Oh Sherry -- OMG - I just don't know how you do it. Pulled in so many directions! I can only imagine how hard it was leaving Sissy at the doc's. Yes I wonder if they can send the meds and your local vet could administer. Is it the chemo? It's just too far away. But at least it's just overnight and you'll see how things go. So sorry about your brother. That's a long time to be unresponsive and I would gather that his time is near. I truly can't imagine why Ron can't have someone else take him. If he was a woman...he'd likely take himself!! Guys just...well don't get me started though I'm lucky with Jim because he's not that way at all. Hoping the shot goes well and that for the future you can move it closer. I forget how lucky I am living in a big city with top medical car a taxi ride away for pets or people. (((hugs)))


----------



## edelweiss (Apr 23, 2010)

Oh my! You poor thing! I can't imagine how hard it was to leave Sissy although I had to do that w/our Kirby once. The vet said I should not come to visit as it was too up-setting for Kirby. Finally he called & told us to come & get him as he had done all he could & Kirby was not improving. We picked him up, took him to another ER clinic & he lived 2 more years w/other meds. 
I am praying God will release your brother from his broken body & mind sooner rather than later. Please forgive me if that is not what is best, God will know it & overrule my prayer. This has got to come to an end somehow. Sending more love, more hugs & an abundance of wisdom to you.


----------



## sherry (Jan 4, 2013)

edelweiss said:


> Oh my!

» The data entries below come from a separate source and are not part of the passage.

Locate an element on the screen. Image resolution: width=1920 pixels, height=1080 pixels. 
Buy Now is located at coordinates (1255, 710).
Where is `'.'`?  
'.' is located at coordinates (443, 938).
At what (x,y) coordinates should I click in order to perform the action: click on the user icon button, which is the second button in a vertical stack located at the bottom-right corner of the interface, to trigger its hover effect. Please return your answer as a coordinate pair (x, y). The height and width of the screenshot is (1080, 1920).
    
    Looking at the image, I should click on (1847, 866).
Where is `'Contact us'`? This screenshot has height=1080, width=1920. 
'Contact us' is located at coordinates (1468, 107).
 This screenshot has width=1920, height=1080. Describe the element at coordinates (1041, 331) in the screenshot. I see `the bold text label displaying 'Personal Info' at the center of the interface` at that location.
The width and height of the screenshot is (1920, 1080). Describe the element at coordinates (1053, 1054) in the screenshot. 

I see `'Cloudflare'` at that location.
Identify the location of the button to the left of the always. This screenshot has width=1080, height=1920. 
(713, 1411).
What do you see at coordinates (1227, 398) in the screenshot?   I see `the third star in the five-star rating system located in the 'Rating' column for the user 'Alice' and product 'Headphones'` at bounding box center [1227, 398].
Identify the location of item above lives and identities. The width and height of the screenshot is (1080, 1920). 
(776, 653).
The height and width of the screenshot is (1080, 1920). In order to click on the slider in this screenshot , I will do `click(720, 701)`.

You poor thing! I can't imagine how hard it was to leave Sissy although I had to do that w/our Kirby once. The vet said I should not come to visit as it was too up-setting for Kirby. Finally he called & told us to come & get him as he had done all he could & Kirby was not improving. We picked him up, took him to another ER clinic & he lived 2 more years w/other meds.
> I am praying God will release your brother from his broken body & mind sooner rather than later. Please forgive me if that is not what is best, God will know it & overrule my prayer. This has got to come to an end somehow. Sending more love, more hugs & an abundance of wisdom to you.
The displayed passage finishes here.